# ELEC1111 - Electrical Circuit Fundamentals

**Study Level and UNSW Handbook**

Undergraduate - ELEC1111

**Requisite Courses**

None

**Contents**

# Overview

This course is the UNSW's introductory course into the world of electrical engineering.

# Concepts

## Fundamentals

Electrical Engineering stems from the various discoveries and efforts of scientists from the past

### Physics Basis

Electrical engineering stems from the physics of electromagnetism. Further introduction of electromagnetism is covered in PHYS1231 and the engineering application of electromagnetism in ELEC3115.

#### The Systems of Units

The System of Units refers to the *International System of Units* which is usually abbreviated as **SI**. The SI system

#### The Electric Charge

##### Current

Current by definition is the change in electric charge over the change in time.

Furthermore, the unit of current is amperes
\(\mathrm{A}\)

════════════════════

> To be done
According to the ELEC1111 course page, which course covers the engineering application of electromagnetism?

> Given data
════════════════════

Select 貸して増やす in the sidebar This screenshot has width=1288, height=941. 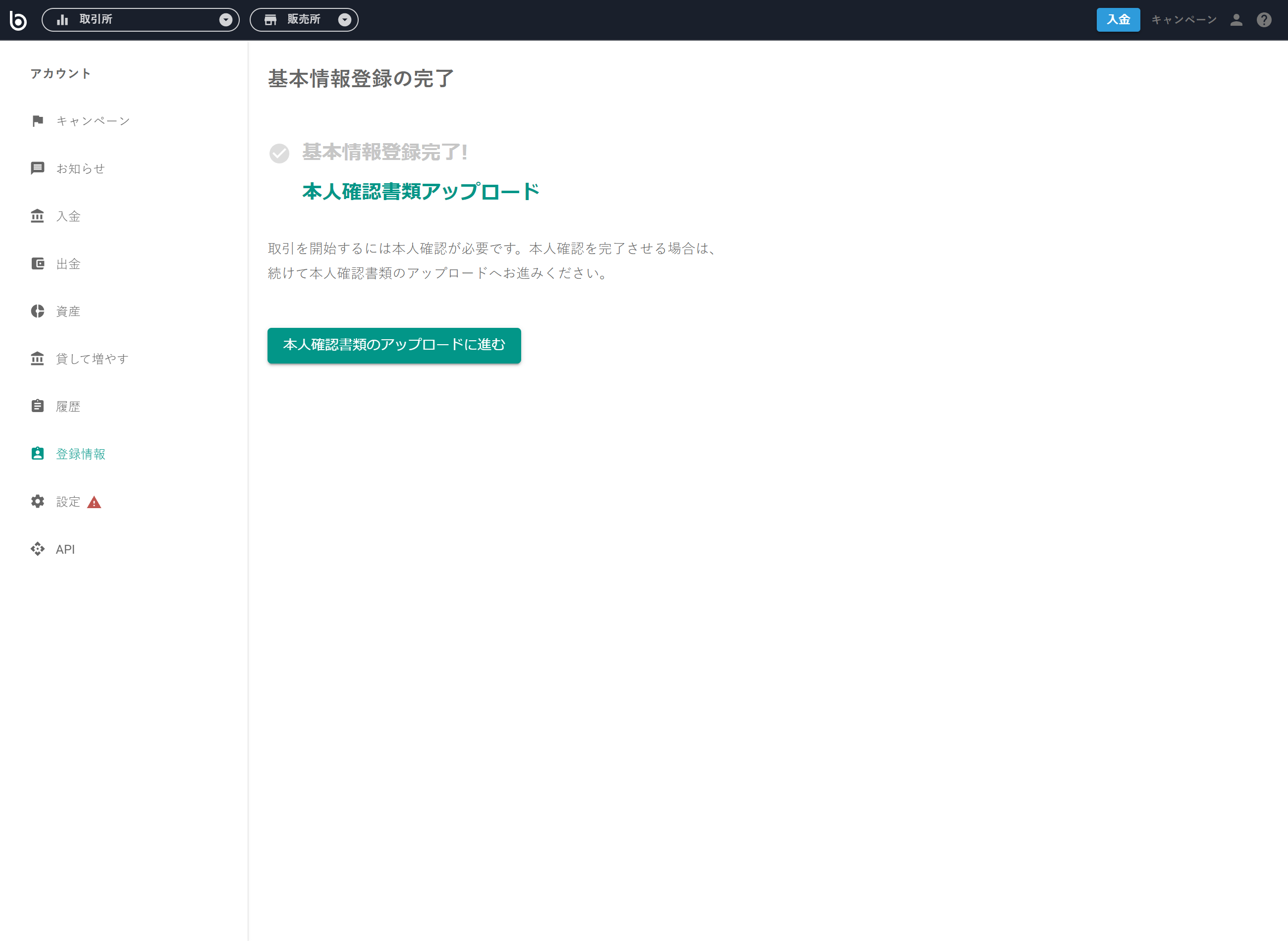pyautogui.click(x=92, y=359)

════════════════════

> The completed task
ELEC3115